ENTRIES PROVIDED>
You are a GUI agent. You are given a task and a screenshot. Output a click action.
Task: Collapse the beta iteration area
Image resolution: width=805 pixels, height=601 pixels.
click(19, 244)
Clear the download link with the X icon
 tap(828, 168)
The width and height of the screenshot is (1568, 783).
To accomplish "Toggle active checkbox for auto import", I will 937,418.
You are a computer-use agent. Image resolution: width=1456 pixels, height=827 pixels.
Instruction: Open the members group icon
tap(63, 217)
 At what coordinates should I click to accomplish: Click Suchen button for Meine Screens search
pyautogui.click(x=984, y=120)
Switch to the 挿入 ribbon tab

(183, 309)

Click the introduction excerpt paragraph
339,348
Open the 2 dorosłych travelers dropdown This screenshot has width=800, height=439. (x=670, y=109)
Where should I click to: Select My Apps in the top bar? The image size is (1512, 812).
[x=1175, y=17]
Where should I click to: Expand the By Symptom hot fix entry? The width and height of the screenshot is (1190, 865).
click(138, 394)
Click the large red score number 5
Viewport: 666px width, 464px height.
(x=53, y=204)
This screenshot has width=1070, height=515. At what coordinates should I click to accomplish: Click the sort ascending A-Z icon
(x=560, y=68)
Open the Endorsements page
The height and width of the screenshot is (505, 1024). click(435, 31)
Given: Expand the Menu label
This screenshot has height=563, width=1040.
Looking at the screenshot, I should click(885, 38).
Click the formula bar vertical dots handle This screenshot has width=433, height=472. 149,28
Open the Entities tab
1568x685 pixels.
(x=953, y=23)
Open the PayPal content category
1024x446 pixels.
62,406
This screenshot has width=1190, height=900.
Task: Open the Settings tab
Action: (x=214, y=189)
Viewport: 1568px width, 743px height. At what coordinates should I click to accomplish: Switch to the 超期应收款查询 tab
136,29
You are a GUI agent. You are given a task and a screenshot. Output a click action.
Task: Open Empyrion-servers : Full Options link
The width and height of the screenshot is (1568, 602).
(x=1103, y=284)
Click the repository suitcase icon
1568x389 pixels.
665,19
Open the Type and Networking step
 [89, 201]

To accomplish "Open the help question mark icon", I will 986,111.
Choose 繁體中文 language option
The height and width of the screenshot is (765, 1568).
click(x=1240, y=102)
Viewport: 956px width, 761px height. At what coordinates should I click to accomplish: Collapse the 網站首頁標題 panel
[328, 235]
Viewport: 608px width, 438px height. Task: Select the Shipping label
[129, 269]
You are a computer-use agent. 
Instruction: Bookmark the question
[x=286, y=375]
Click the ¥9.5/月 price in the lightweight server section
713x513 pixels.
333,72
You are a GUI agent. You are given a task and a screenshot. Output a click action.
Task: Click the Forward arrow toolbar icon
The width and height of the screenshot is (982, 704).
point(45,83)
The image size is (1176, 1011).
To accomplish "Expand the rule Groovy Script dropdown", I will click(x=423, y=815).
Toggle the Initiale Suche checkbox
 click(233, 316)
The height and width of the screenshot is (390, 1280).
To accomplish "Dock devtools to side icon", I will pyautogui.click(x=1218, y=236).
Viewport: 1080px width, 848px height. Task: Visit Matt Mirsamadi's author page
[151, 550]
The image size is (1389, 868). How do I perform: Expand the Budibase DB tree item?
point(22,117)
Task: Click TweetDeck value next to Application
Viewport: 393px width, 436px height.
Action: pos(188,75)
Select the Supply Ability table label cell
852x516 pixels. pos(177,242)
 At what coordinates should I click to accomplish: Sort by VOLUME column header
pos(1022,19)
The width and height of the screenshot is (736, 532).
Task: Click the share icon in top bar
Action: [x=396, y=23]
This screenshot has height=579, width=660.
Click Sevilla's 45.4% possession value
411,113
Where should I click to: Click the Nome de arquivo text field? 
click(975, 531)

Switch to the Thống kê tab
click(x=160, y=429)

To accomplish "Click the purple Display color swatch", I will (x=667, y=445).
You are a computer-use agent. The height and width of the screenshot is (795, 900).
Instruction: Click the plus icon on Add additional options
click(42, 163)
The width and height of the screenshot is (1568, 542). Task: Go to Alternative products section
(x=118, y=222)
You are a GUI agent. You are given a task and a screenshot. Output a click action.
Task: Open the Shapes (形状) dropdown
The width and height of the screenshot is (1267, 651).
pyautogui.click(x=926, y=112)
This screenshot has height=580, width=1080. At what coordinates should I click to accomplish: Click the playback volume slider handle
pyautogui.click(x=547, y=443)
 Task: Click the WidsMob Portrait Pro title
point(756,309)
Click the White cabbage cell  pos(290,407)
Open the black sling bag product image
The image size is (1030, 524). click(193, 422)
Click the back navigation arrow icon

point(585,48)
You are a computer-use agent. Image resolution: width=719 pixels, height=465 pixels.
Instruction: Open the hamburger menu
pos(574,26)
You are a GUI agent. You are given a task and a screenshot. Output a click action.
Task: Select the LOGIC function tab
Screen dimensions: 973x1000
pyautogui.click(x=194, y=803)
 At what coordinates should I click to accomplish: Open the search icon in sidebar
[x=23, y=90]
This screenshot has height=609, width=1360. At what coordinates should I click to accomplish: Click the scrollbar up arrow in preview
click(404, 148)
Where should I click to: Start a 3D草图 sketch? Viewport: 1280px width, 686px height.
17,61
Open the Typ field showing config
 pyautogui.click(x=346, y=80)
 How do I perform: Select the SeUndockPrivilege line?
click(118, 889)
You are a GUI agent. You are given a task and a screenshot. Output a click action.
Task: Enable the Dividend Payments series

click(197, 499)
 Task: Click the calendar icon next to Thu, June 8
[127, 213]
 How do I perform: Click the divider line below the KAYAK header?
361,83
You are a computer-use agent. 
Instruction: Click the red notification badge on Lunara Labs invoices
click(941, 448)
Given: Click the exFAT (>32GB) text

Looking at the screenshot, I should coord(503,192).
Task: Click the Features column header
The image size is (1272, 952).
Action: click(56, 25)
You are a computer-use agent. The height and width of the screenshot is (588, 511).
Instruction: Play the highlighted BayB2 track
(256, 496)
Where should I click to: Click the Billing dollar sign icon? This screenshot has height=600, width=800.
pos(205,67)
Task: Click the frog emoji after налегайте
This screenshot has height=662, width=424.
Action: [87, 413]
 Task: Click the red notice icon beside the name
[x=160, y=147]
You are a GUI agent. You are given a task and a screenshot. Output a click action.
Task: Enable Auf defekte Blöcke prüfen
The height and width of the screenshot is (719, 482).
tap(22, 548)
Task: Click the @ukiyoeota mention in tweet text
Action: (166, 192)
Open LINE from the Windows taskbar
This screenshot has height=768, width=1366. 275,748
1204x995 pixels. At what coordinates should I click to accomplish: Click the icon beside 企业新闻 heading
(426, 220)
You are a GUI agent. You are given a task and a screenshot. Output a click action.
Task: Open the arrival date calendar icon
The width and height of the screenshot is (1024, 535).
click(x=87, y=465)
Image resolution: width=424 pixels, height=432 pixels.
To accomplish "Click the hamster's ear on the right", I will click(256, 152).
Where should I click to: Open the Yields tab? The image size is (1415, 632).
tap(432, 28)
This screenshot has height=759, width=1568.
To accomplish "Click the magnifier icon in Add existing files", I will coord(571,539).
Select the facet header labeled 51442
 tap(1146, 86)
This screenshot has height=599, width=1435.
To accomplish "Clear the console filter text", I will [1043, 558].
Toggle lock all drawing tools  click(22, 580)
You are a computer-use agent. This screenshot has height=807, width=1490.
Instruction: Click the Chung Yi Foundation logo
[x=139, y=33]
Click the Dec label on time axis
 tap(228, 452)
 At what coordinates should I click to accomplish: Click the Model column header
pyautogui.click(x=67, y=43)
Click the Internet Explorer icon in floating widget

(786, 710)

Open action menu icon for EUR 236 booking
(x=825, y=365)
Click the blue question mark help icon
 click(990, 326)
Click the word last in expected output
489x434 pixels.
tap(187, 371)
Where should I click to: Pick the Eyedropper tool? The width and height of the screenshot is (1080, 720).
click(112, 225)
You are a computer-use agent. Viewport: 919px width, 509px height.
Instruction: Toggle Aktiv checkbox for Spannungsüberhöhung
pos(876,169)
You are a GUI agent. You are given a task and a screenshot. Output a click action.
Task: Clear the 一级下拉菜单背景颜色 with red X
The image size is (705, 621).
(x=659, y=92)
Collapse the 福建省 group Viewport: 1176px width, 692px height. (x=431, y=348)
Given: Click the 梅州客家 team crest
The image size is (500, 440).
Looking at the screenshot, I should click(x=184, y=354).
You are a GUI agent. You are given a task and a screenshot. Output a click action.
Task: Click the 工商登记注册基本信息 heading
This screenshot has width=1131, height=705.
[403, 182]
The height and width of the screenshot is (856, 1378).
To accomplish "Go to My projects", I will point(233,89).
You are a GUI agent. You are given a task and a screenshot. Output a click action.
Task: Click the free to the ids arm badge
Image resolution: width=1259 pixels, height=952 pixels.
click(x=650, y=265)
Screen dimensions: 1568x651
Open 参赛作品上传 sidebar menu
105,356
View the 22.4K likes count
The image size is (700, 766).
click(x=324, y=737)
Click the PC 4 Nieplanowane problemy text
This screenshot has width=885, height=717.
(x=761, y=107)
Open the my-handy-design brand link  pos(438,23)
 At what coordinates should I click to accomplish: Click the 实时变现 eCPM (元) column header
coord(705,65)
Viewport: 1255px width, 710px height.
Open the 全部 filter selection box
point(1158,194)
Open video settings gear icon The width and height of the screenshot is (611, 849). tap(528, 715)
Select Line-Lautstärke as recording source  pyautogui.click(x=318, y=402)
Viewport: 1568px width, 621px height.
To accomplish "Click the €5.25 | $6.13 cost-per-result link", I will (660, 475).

AIM OF THE EXERCISE>
Extract every line above containing the word "will".

TASK RESPONSE>
To accomplish "Toggle active checkbox for auto import", I will 937,418.
To accomplish "Open the help question mark icon", I will 986,111.
To accomplish "Expand the rule Groovy Script dropdown", I will click(x=423, y=815).
To accomplish "Dock devtools to side icon", I will pyautogui.click(x=1218, y=236).
To accomplish "Click the purple Display color swatch", I will (x=667, y=445).
To accomplish "Click the hamster's ear on the right", I will click(256, 152).
To accomplish "Click the magnifier icon in Add existing files", I will coord(571,539).
To accomplish "Clear the console filter text", I will [1043, 558].
To accomplish "Go to My projects", I will point(233,89).
To accomplish "Click the €5.25 | $6.13 cost-per-result link", I will (660, 475).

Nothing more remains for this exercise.